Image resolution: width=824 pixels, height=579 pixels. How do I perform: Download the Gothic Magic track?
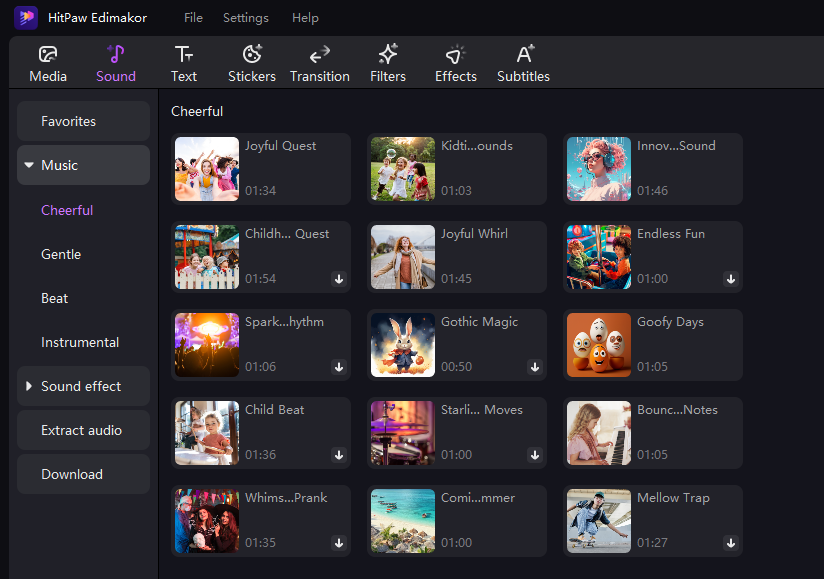[x=535, y=367]
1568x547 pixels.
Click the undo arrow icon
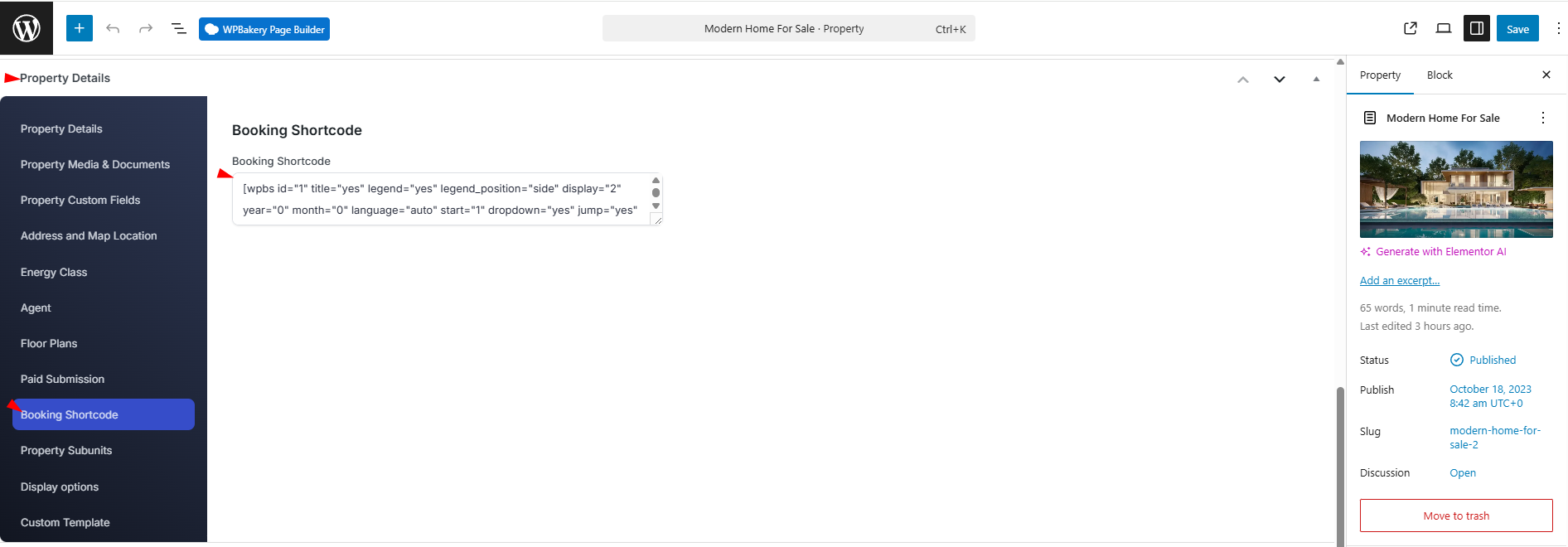[x=113, y=29]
^^^^
**Requirements:**
Count the lines in the material above that contain the string "pixels", matching case exactly, and give only that number.

**Response to this exercise:**
2